He’s back.
He’s back.

Staggering mess exposes Maroons’ crisis

IT was the greatest source of fury for defeated NSW supporters and the greatest source of pride for Queenslanders.

Now, the famous Maroons' pick-and-stick policy is well-and truly dead - the final nail in the Maroons' dynasty of dominance coffin.

How quickly Origin moves on.

How quickly Maroons supporters are beginning to know the rollercoaster ride of team selections on the run in the face of defeat and public backlash.

Maroons' coach Kevin Walters' explanations behind his team's selection changes for Origin III at Suncorp Stadium next Wednesday show today, July 2, 2018, is the day NSW fans get to say, 'I told you so'.

In the face of a series whitewash, Queensland has buckled - just as NSW did for more than a decade - to the pressure of dropping players that failed to deliver in the Origin arena.

The decision to drop Ben Hunt to the bench and replace him with a final lifeline for Manly star Daly Cherry-Evans shows, under pressure, Queensland selectors are just as human as their NSW counterparts.

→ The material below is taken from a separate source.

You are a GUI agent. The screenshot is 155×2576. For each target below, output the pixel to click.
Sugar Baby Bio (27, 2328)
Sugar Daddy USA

Clearly, the Maroons' selections for Billy Slater's final ever Origin appearance are all the evidence ever needed to kill the myth that Queensland's pick-and-stick policy ever truly existed.

Bitter Blues fans have bemoaned for years how easy it was for Queensland to pick-and-stick with potential future immortals in Slater, Cameron Smith, Cooper Cronk and Johnathan Thurston.

On Monday their scepticism in the Maroons' policy was vindicated.

When the metal met the meat, the Maroons abandoned their policy.

Walters - to an extent - even came out and said as much when announcing his team for Game 3.

"We're very loyal as Queenslanders, but we want to be loyal to a winning Queensland team," he said.

The popular coach insisted in his press conference that his team still has faith in Hunt following his underwhelming display in NSW's series-clinching victory at ANZ Stadium where the Maroons failed to score when the Blues were reduced to 12 men.



Winning and loyalty were the two pillars Queensland's identity has been built on in the past 12 years. In the space of two defeats, both have been eroded, broken.

Walters has also shown complete confusion around the direction of his team.

"We'll have a mindset looking to next year certainly," Walters told Sky Sports Radio the day after Origin II.

"We'll have an eye on what's going to happen for next year's series. If we can get a head start on next year, then that's going to help us. Preparation for 2019 starts now, starts today."

His selections suggest otherwise. Instead of making a move with an eye on 2019, the Maroons are backflipping to give Cherry-Evans a final chance.

There were loud calls that a dead-rubber in Brisbane was the perfect time for Queensland to give promising talents their Origin debuts, including Titans playmaker Ash Taylor.

The Maroons went the other way - zero debutants. DCE back from exile, Taylor and Anthony Milford ignored.

Having decided the team lacked leadership in the halves with Hunt in control, Walters moved him to the bench. Second-guessing, chopping and changing on the run. It's a move so NSW it hurts.


Even Hunt's Dragons teammates, New South Welshman no less, could appreciate Queensland's clear selection paradox.

Walters declaration that the Maroons lacked leadership in its halves in Game 2 did not go down well in Wollongong, with Dragons hooker Cameron McInnes coming out in support of his teammate after the pair had helped take the Saints to the top of the NRL ladder this season.

"I think it's the wrong decision," McInnes said.

"They can do what they want, I'm not a Queensland fan. I'm NSW. But I don't think he deserved to be put back to No. 14.


"I thought he was their best player in Game I, he kept them in the game. In Game II he probably had a couple of moments he'd like to take back. But that's footy.

"To put him to the bench I don't think he deserves that. But he'll play that No. 14 role the best he can and he won't complain and that's the great thing about him."

Last week Dragons coach Paul McGregor said the criticism of Hunt had been over the top, while centre Tim Lafai also questioned the demotion on Monday.

"I thought he deserved to keep his starting spot and I'm sure the other boys did too," he said.

Meanwhile Walters insisted Hunt still belonged in the Origin arena and claimed the move wasn't made solely off the back of the Sydney loss.

"We know he belongs at this level, he does belong in this Queensland team, it's just a matter of finding his role within the side," Walters said.

"The interchange role is one that can be really effective at this level.

"To blame him for what happened in Game II is absolutely ridiculous, that has never been our stance."

Neither has reactionary selection shake-ups - but that's clearly what was delivered on Monday.

What the Queensland stance is today is not what the Queensland stance was last year - just ask Ben Hunt.